**Task statement**. Copy every line of the data in which the word "computer" occurs.

--- Given entries ---

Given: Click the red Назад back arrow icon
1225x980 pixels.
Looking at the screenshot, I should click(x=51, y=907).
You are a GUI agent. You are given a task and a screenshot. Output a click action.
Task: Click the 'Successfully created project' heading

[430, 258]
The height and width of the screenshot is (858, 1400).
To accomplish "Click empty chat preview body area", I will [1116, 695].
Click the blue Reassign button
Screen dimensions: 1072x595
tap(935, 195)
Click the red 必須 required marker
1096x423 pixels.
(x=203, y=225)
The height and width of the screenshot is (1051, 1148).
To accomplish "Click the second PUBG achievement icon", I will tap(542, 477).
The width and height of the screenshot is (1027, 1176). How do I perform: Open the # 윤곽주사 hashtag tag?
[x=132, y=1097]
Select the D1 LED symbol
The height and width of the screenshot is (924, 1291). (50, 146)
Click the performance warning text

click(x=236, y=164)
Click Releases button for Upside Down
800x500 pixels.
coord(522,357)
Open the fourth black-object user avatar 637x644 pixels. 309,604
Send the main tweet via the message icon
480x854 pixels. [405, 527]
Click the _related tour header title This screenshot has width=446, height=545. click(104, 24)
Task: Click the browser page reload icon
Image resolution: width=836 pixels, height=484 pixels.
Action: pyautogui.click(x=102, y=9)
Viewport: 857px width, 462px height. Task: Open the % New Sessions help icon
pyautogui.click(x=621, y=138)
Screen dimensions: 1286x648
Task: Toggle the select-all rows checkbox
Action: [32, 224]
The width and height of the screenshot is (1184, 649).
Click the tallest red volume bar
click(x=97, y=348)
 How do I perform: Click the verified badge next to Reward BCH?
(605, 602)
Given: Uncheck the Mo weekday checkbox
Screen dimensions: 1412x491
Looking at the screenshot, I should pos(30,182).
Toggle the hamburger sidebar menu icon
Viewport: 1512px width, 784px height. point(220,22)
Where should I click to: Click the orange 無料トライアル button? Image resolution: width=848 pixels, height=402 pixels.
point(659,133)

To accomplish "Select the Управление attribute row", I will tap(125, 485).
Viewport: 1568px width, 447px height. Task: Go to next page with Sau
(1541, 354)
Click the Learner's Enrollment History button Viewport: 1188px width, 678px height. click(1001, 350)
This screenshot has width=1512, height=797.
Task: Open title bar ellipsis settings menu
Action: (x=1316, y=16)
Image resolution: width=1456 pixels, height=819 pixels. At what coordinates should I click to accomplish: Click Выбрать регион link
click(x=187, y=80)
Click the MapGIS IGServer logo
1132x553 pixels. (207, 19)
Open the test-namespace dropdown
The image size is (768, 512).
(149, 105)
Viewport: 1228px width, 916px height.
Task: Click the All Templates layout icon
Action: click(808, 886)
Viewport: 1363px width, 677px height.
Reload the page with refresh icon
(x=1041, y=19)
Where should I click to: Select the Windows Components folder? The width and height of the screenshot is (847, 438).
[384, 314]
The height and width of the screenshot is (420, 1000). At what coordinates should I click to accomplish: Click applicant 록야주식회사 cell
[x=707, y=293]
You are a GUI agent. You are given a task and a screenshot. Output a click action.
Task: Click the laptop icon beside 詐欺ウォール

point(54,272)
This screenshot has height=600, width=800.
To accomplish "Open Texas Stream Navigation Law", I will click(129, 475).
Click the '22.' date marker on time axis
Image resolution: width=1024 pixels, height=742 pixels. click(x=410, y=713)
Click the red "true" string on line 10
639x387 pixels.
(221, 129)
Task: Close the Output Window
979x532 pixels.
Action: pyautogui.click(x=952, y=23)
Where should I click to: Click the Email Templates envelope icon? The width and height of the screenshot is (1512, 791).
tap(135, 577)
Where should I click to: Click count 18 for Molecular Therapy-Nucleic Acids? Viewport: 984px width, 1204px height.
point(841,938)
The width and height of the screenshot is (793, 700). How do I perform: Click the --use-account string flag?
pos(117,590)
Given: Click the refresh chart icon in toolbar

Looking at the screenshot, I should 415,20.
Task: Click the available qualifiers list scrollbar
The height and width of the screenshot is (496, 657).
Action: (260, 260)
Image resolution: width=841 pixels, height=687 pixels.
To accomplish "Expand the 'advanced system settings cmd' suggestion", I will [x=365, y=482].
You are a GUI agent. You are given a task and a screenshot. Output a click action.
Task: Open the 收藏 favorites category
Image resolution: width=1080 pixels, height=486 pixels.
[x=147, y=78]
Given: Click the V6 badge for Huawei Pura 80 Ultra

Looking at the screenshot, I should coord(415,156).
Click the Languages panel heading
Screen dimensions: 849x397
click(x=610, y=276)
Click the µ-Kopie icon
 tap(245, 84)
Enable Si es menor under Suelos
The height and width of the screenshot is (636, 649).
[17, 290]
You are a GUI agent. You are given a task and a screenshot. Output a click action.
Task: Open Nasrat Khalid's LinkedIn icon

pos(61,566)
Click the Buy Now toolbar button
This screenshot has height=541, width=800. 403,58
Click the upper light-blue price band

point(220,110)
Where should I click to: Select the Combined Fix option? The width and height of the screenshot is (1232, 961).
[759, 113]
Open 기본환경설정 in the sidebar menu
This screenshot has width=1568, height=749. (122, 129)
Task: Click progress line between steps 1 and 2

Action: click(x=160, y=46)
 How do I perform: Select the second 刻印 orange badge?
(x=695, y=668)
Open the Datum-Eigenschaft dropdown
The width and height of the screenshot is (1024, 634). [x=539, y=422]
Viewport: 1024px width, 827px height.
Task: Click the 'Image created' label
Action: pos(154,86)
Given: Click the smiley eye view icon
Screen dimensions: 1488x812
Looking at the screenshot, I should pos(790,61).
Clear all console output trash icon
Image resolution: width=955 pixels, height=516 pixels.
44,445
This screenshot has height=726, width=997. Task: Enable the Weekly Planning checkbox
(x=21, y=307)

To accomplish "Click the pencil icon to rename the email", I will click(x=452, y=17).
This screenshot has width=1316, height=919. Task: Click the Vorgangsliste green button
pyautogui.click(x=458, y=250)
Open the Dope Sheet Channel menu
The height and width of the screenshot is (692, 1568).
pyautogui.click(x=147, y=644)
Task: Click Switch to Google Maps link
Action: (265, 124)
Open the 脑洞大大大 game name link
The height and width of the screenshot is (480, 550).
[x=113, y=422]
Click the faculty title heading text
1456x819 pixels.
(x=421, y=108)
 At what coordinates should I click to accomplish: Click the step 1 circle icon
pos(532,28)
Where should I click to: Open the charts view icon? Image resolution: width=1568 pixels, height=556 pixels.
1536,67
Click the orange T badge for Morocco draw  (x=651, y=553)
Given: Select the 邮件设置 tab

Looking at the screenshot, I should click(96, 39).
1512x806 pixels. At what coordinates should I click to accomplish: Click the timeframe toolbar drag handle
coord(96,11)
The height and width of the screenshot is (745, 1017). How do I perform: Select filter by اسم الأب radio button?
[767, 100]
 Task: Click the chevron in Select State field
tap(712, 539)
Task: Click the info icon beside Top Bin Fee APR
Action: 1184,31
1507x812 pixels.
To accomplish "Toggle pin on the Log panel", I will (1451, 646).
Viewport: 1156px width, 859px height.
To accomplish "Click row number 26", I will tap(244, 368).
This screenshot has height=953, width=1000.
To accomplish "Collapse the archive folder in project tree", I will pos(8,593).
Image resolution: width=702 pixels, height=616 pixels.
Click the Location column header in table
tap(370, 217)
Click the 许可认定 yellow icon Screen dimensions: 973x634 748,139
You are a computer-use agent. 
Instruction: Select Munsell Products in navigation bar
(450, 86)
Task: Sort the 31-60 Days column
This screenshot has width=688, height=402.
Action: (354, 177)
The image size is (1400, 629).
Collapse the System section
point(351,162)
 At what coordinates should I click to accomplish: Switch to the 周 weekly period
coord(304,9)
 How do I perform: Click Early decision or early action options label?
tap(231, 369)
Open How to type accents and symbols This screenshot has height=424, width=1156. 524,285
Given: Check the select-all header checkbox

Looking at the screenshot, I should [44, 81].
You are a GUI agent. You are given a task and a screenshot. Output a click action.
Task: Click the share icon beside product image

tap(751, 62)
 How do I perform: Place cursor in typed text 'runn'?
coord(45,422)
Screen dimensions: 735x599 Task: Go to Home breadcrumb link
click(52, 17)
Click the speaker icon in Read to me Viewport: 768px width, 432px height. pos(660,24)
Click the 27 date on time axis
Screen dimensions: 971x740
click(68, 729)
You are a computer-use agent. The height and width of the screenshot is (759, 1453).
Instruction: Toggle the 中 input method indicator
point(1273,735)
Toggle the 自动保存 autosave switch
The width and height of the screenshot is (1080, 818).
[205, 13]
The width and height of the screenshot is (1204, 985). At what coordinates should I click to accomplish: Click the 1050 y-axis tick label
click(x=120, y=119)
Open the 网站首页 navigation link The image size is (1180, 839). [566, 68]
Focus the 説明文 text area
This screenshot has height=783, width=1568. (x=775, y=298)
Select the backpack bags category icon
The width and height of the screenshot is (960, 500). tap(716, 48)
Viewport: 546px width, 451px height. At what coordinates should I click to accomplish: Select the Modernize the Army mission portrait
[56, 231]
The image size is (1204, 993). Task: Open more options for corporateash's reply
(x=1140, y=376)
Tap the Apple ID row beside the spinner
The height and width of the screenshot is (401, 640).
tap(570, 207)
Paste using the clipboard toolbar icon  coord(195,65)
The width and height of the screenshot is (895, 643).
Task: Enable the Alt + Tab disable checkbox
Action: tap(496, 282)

---

**Final answer**.
You are a computer-use agent. 
You are a computer-use agent. The height and width of the screenshot is (759, 1453).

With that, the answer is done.